» Your tasks
1) In the passage on removing biasing terms from resumes, start at the words "FIG. 4 illustrates" and stop after "or the like.". Reproduce that span, swapping "classification model" for "bias detection model" throughout.
2) Carry on the passage about removing biasing terms from resumes from the point where it stops.

» Document excerpt
FIG. 4 illustrates an example deletion or replacement of biasing terms in a document according to one or more embodiments. As set forth above, the document may be a resume, such as the resume shown in FIG. 2. As shown, the process of deleting or replacing any biasing term involves first determining whether there are any biasing terms via a classification model 404. For instance, the acquired set of text 402 from the resume may be input to the classification model 404. As described above, the classification model 404 may be a logistic regression model, a decision tree model, a random forest model, a Bayes model, or any other suitable classification model, one or more of which may be based on a convolutional neural network (CNN) algorithm, a recurrent neural network (RNN) algorithm, a hierarchical attention network (HAN) algorithm, or the like.

Based on the bias analysis performed by the classification model 404, it may be determined that seven different terms from the acquired set of text 402 are biasing terms: “SARAH DOE,” “Harvard Graduate School,” “Harvard,” “Chair of Women in Computer Science,” “sewing,” “baking,” and “shopping.” The biasing terms may thus be deleted from the set or may be replaced with non-biasing terms. In the example shown, the biasing terms are replaced. For instance, the “genderized” term “SARAH DOE,” which is the applicant's name, may be changed to a “non-genderized” term such as “Candidate #1,” as shown by double brackets and in bold in box 406. The terms “Harvard Graduate School” and “Harvard,” which may elicit positive bias, may be replaced with “Top Graduate School” and “Top 25 University,” respectively. Similar to the term “SARAH DOE,” the term “Chair of Women in Computer Science” may elicit gender bias and may be replaced with the generic “Chair of Prominent Computer Science Org.” The terms “sewing,” “baking,” and “shopping,” all of which may also elicit gender bias may be replaced with the term “Removed.”

FIG. 5 illustrates an example modified document generated based on a standardized template according to one or more embodiments. The standardized template, for example, may be a standardized resume template 500. As shown, the standardized resume template 500 may include a biography section 502, an education section 504, an experience section 508, a skills section 510, an “organizations” section 512, and an “other” section 514, in that exact order. It may be understood that the specific format of the standardized template may be different for different purposes. The standardized resume template 500 has a format that removes any potential biasing resulting from uncommon or unique formats, such as a resume from a designer.

Accordingly, a modified resume 520 may be generated by arranging the modified text in box 406 of FIG. 4 according to the specified format of the standardized resume template 500. Thus, there is nothing in the modified resume 520 (text, images, objects, or otherwise) that may elicit bias from a reviewer.

» Provided information
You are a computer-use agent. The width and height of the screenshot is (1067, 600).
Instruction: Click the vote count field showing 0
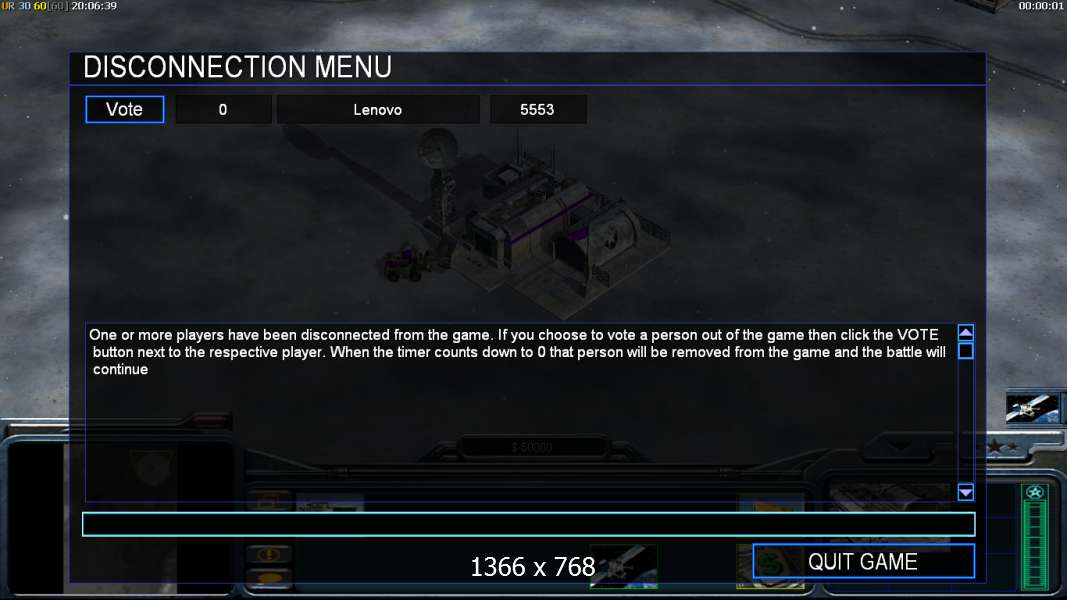pos(223,110)
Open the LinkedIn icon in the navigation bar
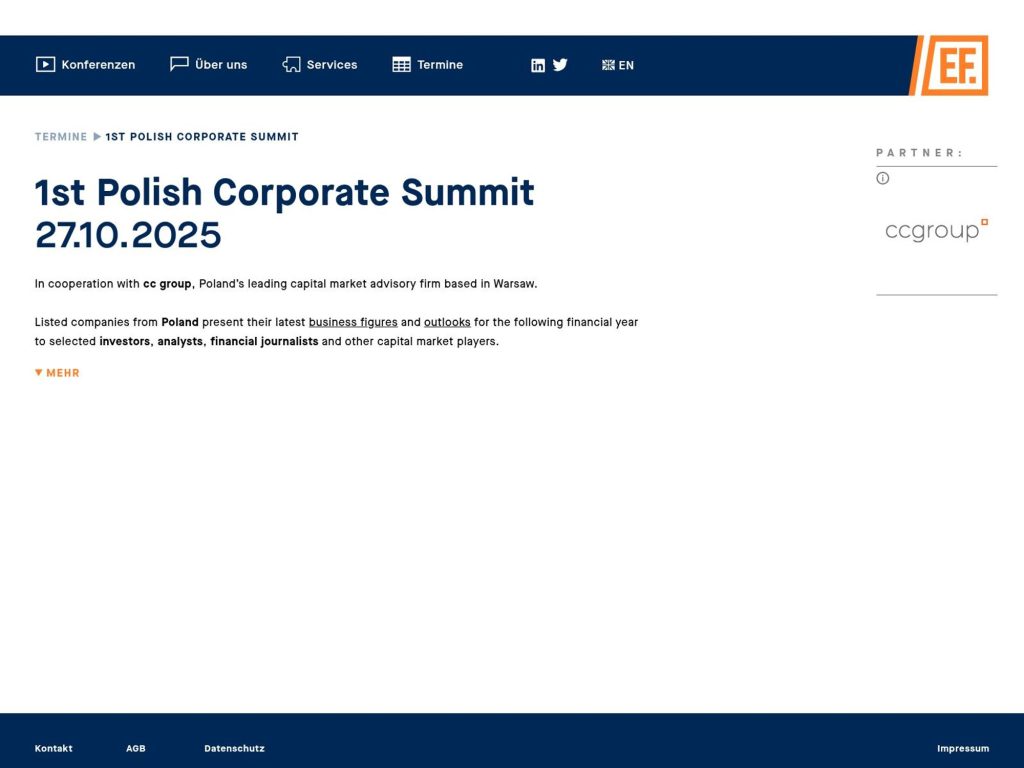 tap(538, 65)
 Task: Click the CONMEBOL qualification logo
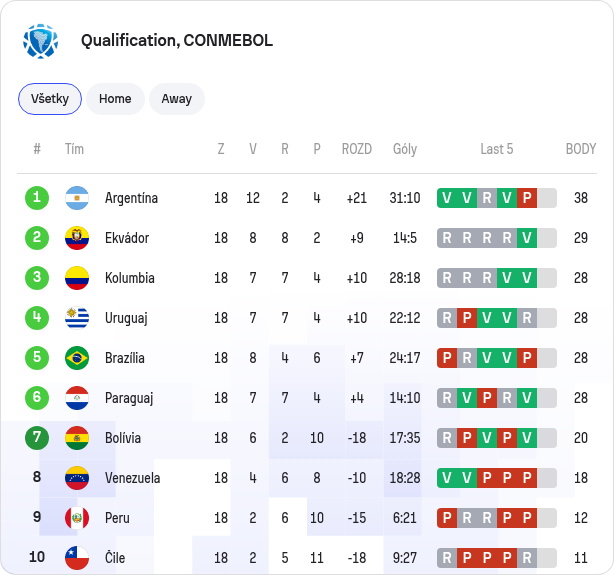point(40,41)
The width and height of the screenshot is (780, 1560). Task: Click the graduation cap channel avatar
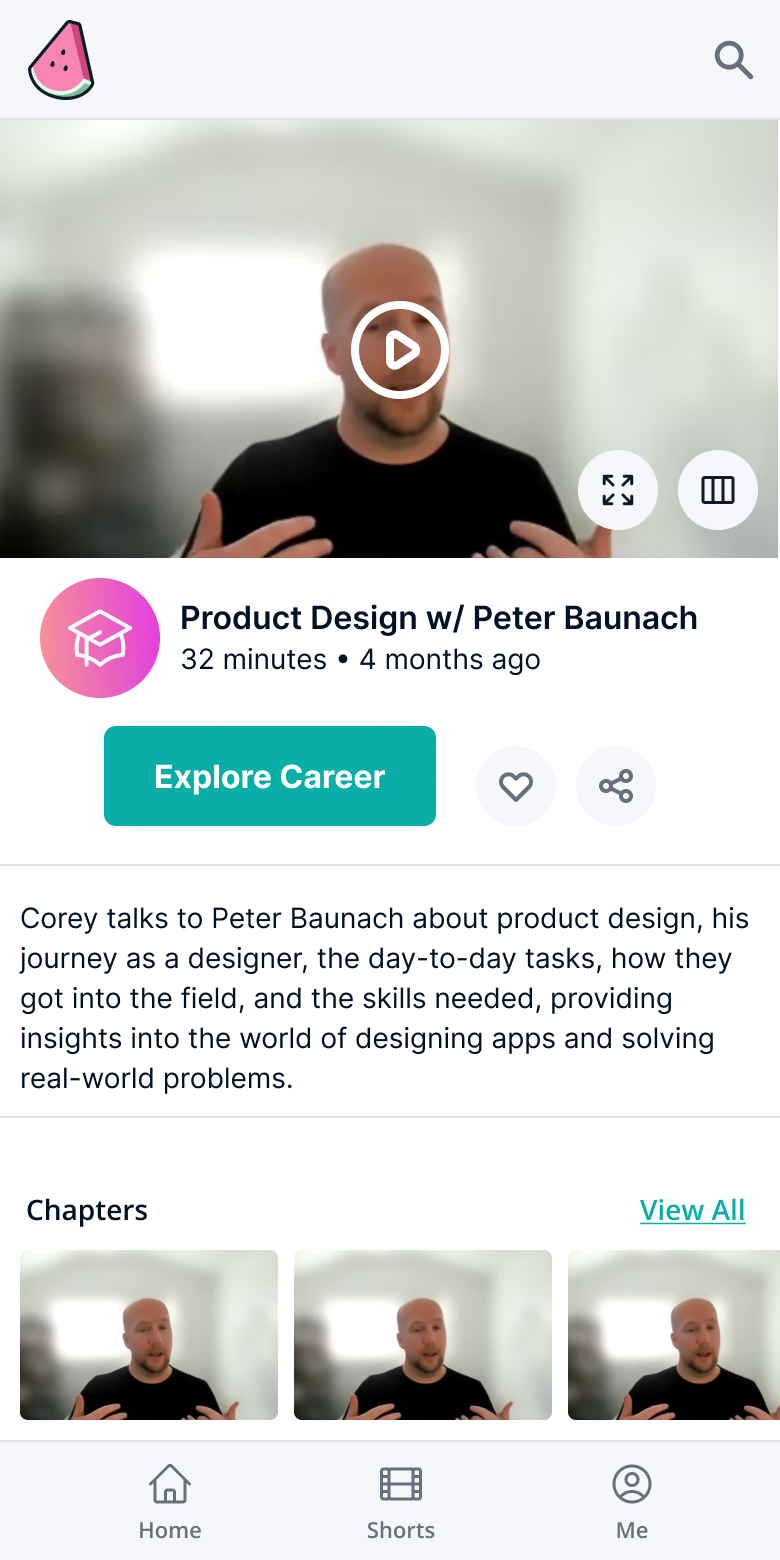click(x=100, y=638)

» Answers per task
1)
FIG. 4 illustrates an example deletion or replacement of biasing terms in a document according to one or more embodiments. As set forth above, the document may be a resume, such as the resume shown in FIG. 2. As shown, the process of deleting or replacing any biasing term involves first determining whether there are any biasing terms via a bias detection model 404. For instance, the acquired set of text 402 from the resume may be input to the bias detection model 404. As described above, the bias detection model 404 may be a logistic regression model, a decision tree model, a random forest model, a Bayes model, or any other suitable bias detection model, one or more of which may be based on a convolutional neural network (CNN) algorithm, a recurrent neural network (RNN) algorithm, a hierarchical attention network (HAN) algorithm, or the like.

2)
FIG. 6 illustrates a flow diagram 600 in accordance with one or more embodiments. The flow diagram 600 is related to the removal of biasing in a resume, but it may be understood that this process may be applied to any other suitable medium (document, webpage, etc.). It may be understood that the features associated with the illustrated blocks may be performed or executed by one or more computing devices and/or processing circuitry contained therein.

At block 602, one or more portions of a resume may be segmented into one or more boxes. Each segmented box may contain different content of the resume. For example, one box may contain content associated with the biography section; another box may contain content associated with the applicant's experience, and another associated with education, and so on.

At block 604, OCR may be performed on the one or more segmented boxes of the resume. As described above, the OCR may involve performing a horizontal, a vertical, and/or a diagonal OCR search on the content contained in the one or more boxes. At block 606, textual content may be identified in the one or more boxes based on the OCR performed at block 604. In some examples, images and other objects in the resume may also be identified.

At block 608, it is determined whether any of the identified text in the one or more boxes contain or include a biasing term. The determination may be based at least in part on the analysis performed by a classification model. The classification mode, as described above, may be trained with training data and/or terms that pertain to resume-related words that commonly elicit any negative, positive, or formatting bias.

At block 610, upon determining that the text contains a biasing term, the biasing term is either deleted completely or may be replaced with a non-biasing term. The non-biasing term may be a generic term that can adequately describe the biasing term without imparting any potential bias. And at block 612, a modified resume may be generated based on a standardized resume template, which may only include text and excludes all of the determined biasing terms and/or images.

It may be understood that the blocks illustrated in FIG. 6 are not limited to any specific order. One or more of the blocks may be performed or executed simultaneously or near simultaneously.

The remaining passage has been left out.